Financials are in a funk.

The sector has tumbled 9 percent over the past year, by far the worst-performing sector over that stretch.

But there is one name in the group that is setting up for a breakout, said Todd Gordon, founder of TradingAnalysis.com.

"One financial that I do like is Bank of America, " Gordon said Wednesday on CNBC's "Trading Nation. " "Obviously you have a very nice uptrend here, you've broken resistance, we've come back to test support."

"There is a nice kind of level right here at about the $30 region," Gordon said. "There's a lot of open interest here. If we can sometimes get a push – and help from the broader market would certainly help – there's sure to be a lot of stop-loss buying going off in Bank of America. I will add to my holding in Bank despite the financials weakness in the S&P so this is one strong name that I do like."

Bank of America needs to rally around 5 percent to push through $30. The stock has not traded above that level since October.

The sector is a long-term buy even if it continues to underperform in the short term, said Michael Bapis, managing director of Vios Advisors at Rockefeller Capital Management.

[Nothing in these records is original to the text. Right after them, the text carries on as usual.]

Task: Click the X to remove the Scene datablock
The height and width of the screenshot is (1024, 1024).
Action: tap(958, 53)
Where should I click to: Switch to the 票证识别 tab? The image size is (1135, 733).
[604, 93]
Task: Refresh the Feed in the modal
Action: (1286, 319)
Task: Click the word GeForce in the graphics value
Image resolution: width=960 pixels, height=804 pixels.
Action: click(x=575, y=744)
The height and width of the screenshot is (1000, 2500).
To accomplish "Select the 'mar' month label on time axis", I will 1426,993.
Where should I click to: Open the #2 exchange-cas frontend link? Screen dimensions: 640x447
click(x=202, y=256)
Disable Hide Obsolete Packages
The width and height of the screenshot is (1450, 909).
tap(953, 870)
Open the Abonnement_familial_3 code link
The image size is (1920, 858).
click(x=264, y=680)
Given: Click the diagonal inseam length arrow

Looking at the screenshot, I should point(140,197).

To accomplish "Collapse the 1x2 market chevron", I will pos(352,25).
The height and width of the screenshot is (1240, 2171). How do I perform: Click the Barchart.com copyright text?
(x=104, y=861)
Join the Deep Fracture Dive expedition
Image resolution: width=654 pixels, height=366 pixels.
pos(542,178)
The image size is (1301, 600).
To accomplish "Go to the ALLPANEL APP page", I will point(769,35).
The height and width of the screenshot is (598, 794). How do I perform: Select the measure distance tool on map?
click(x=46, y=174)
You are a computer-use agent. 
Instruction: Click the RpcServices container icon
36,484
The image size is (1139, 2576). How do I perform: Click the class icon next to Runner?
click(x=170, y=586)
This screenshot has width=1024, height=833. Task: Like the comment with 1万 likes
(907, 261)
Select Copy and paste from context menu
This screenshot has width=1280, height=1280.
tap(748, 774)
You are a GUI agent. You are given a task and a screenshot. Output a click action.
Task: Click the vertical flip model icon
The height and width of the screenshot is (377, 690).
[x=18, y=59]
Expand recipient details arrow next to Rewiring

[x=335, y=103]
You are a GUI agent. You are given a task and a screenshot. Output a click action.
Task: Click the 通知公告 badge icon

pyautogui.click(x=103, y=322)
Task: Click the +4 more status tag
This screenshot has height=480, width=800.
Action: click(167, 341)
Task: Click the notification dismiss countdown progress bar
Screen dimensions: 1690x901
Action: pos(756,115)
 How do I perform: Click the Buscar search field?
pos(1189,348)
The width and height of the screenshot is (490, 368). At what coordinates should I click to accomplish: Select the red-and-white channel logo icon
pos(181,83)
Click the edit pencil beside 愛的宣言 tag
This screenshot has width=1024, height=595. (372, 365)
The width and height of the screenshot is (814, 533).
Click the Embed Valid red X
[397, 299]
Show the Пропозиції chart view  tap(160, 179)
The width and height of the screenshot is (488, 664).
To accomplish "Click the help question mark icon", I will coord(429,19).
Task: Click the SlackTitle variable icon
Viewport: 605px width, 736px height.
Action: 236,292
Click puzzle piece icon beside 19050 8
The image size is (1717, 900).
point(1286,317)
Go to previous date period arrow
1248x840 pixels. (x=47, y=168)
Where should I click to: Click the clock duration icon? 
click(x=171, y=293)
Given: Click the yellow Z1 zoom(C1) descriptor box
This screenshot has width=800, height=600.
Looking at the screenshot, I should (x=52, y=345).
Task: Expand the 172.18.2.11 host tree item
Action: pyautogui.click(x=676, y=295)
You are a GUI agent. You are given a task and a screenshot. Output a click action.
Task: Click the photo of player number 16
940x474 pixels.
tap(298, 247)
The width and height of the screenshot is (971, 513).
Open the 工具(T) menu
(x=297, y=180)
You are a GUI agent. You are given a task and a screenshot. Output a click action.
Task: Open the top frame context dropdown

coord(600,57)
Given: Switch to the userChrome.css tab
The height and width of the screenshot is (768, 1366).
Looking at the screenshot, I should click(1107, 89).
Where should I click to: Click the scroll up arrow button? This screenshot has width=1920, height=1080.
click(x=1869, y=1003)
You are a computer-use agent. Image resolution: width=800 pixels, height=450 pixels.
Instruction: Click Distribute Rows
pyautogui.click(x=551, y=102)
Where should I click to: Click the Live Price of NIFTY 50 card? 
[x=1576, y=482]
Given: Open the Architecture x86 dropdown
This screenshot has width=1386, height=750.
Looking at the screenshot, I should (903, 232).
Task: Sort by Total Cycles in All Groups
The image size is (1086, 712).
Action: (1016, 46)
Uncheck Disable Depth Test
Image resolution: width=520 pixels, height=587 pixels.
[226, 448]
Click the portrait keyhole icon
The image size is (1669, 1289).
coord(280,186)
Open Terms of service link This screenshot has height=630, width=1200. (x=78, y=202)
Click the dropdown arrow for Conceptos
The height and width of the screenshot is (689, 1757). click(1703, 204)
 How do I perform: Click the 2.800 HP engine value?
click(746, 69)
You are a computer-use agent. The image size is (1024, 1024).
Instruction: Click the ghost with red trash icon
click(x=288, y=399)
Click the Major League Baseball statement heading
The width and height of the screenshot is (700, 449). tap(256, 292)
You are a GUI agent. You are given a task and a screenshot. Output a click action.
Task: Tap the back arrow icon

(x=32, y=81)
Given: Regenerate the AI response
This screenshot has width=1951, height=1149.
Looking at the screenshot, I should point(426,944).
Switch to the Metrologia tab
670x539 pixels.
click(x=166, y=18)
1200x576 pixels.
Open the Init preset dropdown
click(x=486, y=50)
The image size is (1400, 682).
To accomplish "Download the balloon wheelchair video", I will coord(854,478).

"Banks are stronger than ever from a balance sheet standpoint, from a risk standpoint, they're taking less risk than they ever have, and from a cash standpoint. Then you throw in earnings, positive earnings and low PEs for many of the banks," Bapis said Wednesday on "Trading Nation."

The XLF financial ETF trades at below 12 times forward earnings, while the S&P 500 trades at a 16.5 times multiple.

"This is just a forgotten sector that people have put aside and it is going to snap back at some point in the future," said Bapis. "I'm positive on the space long term. I'm very surprised that it has taken this long but if we're taking a long-term perspective for our clients, I'm fine waiting 18 months for it to bounce back."

The XLF ETF has risen 10 percent this year, below the S&P 500's 13 percent advance.

Disclosure: Todd Gordon owns shares of Bank of America.